No idea what you are on about this time.

Rather different technology. Many dimmers cant, they cut off abruptly at the lower light levels.

Reply to
Rod Speed

On cars? Yes. Cutting the engine abruptly when you hit the red line wouldn't be good so they simulate ignition breakup to give you a hint.

Reply to
rbowman

Never saw the original post. There is a holding current in a triac, and once the current drops below this a kind of Hysteresis occurs so you need to turn it up to get it conducting again. Brian

Reply to
Brian Gaff (Sofa

OK what do they use then, All I remember from my brief experience trying to dim leds was that the most successful way of doing that was by duty cycle, ie on to off times with them driven by some kind of oscillator with variable mark space ratios.
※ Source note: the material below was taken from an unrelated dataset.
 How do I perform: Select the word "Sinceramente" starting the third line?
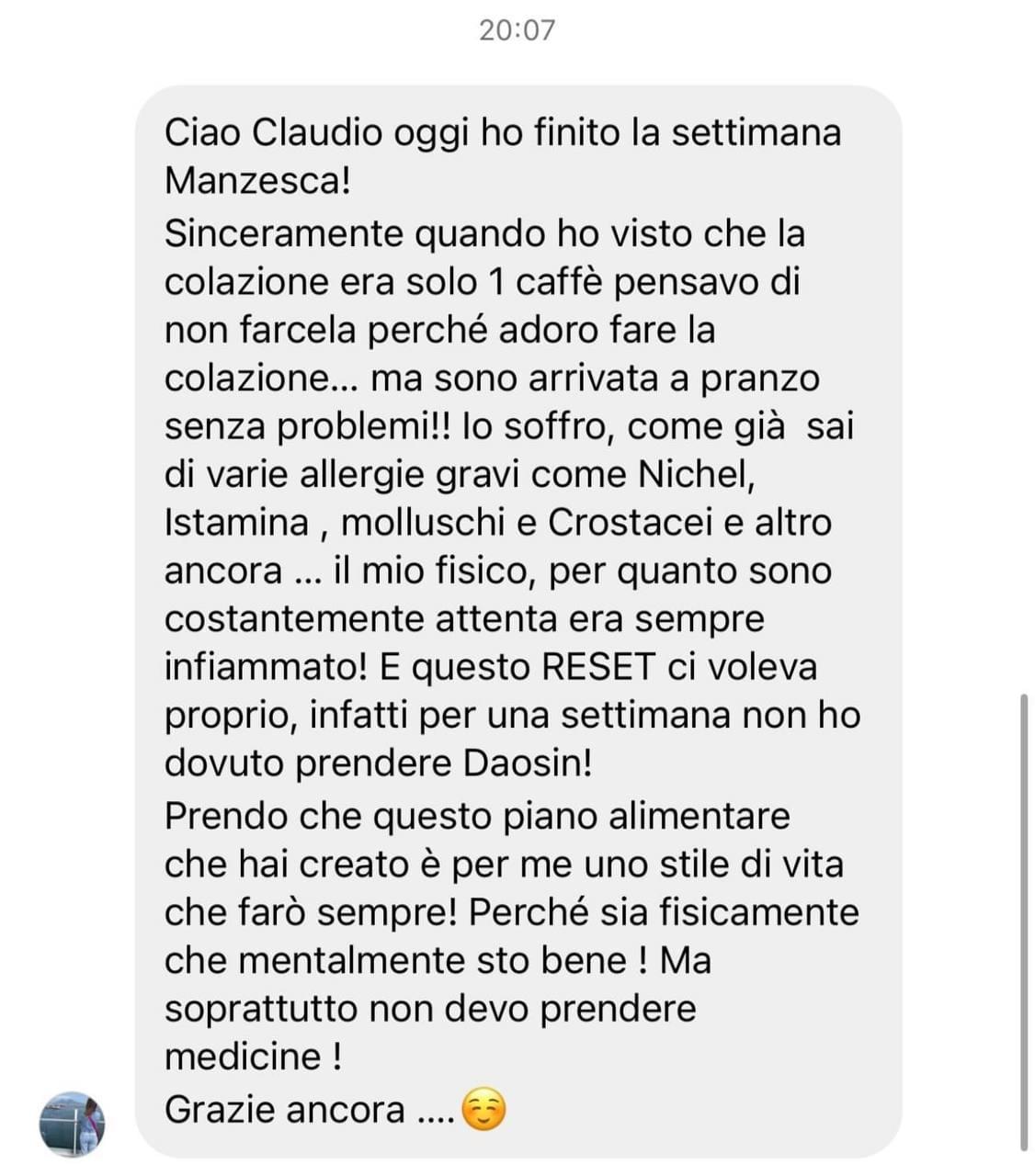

However it is obvious that even the briefest of ons and the longest offs tends to still be visible in most cases, and not terribly accurate if many leds are used as the load, there being a spread of linearity in any given number. Brian

Reply to
Brian Gaff (Sofa

Dimming LEDs in a FC circuit can be very linear right down to almost out. On an AC circuit running at 60HZ the resolution gets pretty rough. The switching rate is only 60 times per second so the on/off ratio is pretty limitted whether using rizing edge, falling edge or zero crossing switching -

With DC the switching rate can be whatever the engineer wants, and the mark space ratio (duty cycle) can also be manipulated quite successfully

As for "Rev Limiters" in the subject I ASS U ME the original question was aboput engine rev limiters and how the engine "hunts" on the limiter. This is due to Fuel Cut being used to limit the speed and it being an "all or nothing" process - fuel injection shuts off at a programmed RPM and comes back on when the RPM drops to a lower programmed RPM. It is theoretically possible to make a smooth cut-off but it is programattically complex - and for what advantage??? The "choppy" rev limitter lets the driver know he has hit it - a soft limit would tempt an agressive driver to stay "on the limit" constantly (like a diesel truck on the governor)

Reply to
Clare Snyder

PWM is the cheapest way as it needs no other component.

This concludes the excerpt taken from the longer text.